# [Fri 30th Aug 2013] Offline - HIP HOP ROCKOUT with OLOS plus DJs - free! (SW9 8LF)



## editor (Aug 29, 2013)

*Live on stage: Olos*
We're stoked to have hip-hop dynamo OLOS back on stage at Offline - and this time he's brought a whole ruddy band with him!

Also on the bill is the DJ debut of the Mighty Marlon, plus the usual bevy of DJs supplying party-sized earfuls of ska, electro, punk, funk, ska, rock'n'roll, Motown, dancehall, big band, Mrs Mills, Beyonce and rockabilly till 2.30am - and it was FREE all night!


*GIG DETAILS:*

Olos
Hotly tipped hip-hop/rock crossover, picking up rave reviews wherever they play.
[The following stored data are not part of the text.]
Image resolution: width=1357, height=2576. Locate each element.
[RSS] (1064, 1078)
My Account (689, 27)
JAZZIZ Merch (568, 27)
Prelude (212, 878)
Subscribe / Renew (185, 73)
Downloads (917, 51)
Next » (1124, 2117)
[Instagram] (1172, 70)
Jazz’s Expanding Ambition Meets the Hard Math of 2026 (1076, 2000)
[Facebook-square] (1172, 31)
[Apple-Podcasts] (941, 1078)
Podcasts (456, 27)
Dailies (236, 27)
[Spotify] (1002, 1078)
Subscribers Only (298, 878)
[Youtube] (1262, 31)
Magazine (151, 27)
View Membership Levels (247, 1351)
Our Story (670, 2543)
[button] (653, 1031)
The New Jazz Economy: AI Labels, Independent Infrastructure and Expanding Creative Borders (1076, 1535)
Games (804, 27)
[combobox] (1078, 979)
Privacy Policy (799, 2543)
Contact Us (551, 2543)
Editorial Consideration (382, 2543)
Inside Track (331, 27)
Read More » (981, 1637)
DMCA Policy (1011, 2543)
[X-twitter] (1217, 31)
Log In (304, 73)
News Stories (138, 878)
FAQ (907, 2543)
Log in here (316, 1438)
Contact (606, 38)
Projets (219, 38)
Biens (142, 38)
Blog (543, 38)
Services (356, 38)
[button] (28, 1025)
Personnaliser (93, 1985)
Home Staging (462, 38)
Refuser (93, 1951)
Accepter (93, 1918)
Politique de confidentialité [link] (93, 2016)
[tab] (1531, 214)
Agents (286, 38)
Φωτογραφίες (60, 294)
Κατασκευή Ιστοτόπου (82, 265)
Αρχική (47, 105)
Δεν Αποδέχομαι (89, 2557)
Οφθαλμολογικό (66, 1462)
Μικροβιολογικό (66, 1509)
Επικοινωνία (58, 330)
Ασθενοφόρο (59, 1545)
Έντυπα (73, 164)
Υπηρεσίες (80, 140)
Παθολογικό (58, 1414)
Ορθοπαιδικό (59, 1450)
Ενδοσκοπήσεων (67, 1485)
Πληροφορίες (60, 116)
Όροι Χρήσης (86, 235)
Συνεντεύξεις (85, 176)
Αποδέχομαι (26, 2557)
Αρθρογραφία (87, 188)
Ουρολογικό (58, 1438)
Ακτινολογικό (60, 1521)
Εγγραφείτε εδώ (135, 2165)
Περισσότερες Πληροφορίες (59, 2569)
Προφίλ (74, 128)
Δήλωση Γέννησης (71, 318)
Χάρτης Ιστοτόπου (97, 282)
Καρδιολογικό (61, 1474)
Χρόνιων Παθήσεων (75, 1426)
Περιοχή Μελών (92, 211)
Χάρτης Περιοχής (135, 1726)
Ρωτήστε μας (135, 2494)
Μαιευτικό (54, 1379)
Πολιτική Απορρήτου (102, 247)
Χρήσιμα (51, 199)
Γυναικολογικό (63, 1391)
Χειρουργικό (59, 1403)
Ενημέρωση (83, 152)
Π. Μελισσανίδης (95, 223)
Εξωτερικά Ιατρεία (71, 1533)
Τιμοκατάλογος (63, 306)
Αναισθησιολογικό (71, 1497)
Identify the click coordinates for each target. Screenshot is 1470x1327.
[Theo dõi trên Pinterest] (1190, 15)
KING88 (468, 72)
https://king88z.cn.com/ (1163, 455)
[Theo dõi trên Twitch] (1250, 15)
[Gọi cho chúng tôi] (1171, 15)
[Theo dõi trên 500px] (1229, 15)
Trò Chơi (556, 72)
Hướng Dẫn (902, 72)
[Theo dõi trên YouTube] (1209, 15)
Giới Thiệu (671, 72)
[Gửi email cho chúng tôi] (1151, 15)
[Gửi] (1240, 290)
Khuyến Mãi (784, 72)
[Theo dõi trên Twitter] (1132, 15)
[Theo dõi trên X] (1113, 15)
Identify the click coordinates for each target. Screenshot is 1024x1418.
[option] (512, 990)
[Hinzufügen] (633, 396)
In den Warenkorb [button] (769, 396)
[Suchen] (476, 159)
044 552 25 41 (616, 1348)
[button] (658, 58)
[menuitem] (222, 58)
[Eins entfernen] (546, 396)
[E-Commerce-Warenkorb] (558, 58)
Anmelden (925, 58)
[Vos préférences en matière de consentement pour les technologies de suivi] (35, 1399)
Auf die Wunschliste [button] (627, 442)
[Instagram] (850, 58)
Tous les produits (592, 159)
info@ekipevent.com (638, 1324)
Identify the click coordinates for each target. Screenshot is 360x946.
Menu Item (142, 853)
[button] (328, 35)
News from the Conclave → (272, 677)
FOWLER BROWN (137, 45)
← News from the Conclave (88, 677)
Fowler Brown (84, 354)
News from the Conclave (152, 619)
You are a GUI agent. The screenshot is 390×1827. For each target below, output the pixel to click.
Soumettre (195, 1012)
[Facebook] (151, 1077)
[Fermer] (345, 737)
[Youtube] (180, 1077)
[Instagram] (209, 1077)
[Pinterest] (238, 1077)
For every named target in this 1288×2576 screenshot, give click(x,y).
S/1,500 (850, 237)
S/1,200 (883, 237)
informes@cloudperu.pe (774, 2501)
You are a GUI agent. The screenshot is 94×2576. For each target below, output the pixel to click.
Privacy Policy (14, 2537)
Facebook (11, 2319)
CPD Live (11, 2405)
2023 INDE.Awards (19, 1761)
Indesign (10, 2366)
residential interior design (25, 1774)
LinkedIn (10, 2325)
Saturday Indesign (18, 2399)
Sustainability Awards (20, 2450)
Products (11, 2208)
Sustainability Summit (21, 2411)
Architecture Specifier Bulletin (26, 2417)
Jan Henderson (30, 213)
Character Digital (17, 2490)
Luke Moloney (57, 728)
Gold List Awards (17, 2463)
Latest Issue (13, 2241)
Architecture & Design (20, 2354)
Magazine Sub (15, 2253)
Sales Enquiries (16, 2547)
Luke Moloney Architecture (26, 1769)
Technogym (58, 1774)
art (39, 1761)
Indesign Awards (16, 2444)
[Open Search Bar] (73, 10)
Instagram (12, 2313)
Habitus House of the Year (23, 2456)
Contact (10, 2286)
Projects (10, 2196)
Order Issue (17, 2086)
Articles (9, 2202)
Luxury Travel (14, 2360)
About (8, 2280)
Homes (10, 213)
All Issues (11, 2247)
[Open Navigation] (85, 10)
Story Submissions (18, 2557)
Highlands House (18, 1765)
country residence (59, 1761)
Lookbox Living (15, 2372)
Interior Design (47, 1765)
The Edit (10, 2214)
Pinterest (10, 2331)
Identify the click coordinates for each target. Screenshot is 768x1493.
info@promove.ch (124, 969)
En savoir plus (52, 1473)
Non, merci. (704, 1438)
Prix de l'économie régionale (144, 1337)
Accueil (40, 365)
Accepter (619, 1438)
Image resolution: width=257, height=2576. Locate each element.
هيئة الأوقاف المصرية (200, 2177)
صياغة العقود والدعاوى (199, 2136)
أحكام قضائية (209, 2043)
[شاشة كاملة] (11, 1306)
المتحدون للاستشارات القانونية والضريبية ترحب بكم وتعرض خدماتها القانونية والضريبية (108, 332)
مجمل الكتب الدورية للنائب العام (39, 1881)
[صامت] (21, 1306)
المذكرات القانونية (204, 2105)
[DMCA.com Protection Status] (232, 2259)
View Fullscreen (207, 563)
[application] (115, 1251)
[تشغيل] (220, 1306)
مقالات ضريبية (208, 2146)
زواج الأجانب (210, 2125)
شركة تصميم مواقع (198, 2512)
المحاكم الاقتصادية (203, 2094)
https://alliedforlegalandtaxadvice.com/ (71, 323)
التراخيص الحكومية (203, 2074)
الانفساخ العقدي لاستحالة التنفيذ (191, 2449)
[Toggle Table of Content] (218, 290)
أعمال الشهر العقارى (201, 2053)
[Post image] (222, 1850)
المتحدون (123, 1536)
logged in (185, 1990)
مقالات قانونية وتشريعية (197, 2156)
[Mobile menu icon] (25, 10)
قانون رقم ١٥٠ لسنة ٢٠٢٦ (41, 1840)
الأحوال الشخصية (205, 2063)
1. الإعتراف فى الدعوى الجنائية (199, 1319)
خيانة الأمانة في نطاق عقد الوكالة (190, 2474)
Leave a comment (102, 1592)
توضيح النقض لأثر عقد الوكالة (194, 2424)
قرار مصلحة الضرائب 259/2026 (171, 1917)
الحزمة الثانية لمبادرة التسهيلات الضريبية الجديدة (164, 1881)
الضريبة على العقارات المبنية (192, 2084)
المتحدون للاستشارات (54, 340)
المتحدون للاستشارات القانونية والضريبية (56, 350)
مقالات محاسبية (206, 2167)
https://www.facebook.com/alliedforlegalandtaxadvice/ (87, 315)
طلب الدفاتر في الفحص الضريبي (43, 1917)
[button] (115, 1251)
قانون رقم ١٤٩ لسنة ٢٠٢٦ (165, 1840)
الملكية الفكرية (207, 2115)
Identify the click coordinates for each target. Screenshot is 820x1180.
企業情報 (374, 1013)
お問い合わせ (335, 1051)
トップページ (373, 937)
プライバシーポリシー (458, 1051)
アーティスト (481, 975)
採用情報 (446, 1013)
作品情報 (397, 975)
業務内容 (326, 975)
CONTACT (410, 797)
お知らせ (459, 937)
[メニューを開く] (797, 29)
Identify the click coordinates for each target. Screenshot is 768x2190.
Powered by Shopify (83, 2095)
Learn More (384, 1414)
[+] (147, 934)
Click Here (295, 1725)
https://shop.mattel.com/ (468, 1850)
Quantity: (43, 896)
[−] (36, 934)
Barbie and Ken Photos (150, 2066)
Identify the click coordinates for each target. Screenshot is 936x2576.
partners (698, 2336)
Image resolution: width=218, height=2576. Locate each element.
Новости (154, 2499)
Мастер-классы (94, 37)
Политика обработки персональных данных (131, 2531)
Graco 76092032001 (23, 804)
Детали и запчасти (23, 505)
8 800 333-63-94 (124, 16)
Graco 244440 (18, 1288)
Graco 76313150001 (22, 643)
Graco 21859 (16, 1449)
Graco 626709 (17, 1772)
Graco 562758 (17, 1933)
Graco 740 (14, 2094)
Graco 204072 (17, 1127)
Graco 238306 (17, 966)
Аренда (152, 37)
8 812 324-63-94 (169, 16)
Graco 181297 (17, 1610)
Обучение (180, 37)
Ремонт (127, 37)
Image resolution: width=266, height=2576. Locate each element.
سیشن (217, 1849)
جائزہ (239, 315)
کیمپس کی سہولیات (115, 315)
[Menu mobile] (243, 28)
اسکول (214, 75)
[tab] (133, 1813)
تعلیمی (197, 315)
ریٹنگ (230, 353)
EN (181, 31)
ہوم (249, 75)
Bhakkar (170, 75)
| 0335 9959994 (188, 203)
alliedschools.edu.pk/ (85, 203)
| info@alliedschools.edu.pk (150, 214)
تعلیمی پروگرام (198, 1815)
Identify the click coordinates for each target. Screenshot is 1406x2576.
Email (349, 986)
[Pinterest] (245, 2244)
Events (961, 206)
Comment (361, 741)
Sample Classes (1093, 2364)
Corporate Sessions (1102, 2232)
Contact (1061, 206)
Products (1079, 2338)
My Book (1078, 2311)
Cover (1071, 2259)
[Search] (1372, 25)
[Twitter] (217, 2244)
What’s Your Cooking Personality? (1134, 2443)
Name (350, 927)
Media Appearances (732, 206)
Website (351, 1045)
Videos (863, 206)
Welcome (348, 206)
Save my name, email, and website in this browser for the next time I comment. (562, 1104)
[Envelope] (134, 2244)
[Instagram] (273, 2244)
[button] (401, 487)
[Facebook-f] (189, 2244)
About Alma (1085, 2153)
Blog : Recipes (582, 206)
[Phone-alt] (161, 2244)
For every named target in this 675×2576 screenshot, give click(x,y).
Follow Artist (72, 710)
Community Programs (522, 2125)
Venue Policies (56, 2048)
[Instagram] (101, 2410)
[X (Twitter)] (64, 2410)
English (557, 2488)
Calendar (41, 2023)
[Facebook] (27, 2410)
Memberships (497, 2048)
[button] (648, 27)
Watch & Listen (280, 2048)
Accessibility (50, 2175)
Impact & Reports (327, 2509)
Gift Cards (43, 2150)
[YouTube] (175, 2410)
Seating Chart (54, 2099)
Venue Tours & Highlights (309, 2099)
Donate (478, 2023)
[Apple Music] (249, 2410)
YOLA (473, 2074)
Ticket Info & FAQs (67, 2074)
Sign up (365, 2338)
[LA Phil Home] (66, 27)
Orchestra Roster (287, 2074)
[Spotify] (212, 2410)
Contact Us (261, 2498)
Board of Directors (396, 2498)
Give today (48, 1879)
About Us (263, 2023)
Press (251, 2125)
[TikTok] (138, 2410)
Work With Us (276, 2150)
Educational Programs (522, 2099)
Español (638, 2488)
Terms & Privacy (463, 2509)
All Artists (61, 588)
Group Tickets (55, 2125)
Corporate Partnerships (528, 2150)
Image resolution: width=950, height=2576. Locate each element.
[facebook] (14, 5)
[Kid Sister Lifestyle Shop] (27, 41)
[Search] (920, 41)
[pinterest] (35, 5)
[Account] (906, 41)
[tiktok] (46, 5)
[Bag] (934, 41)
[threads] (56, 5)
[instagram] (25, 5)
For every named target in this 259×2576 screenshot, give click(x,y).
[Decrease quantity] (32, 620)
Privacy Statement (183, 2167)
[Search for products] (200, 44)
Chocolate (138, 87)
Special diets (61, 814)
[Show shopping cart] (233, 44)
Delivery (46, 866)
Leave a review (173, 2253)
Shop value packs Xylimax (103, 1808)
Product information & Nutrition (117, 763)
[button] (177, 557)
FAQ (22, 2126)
"The whole room erupted, sweat and beer everywhere and there it was; heavy rock and machine gun hip hop, unrelenting, brilliant!" TechtotheFuture

"Jay-Z, Skindred, RATM...and now Olos - this is going to be huge" Tony Gleab, Bugbear

" One of the best bands we've seen at Discovery in years!" Alex Kerr-Wilson


More: Olos offiial website. 

DJs on the night

EDITOR (urban75)
An ale-fuelled onslaught of ska, punk, rock'n'roll, big band, rockabilly, Mrs Mills and Liberace in a floor stomping package.

DJ MAGGOT (Bitter Sound System)
A feast of old school funk, soul dancehall, spiced up with some punk and new wave.

MIGHTY MARLON (Shake it, bake it)
Funkier than a slinky in a white suit, Marlon will be slamming down some booty-motivating tunes fom 9pm.

BARON BOBBY BAUHAUS (charcoal soul)
More mysterious than Robert Smith's eyeliner bag, Bobby gets dancefloors rocking with quirky, darkside indie-pop and kohl-smudging breakbeats.

DJ SIMON SUBVERT (Abracadabra Sound System) A feast of old school dancehall, ragga, ska and reggae spiced up with some punk and new wave.

http://www.urban75.org/offline/olos-live-brixton-aug-2013.html


----------



## editor (Aug 30, 2013)

This is tonight. Come down and say hello


----------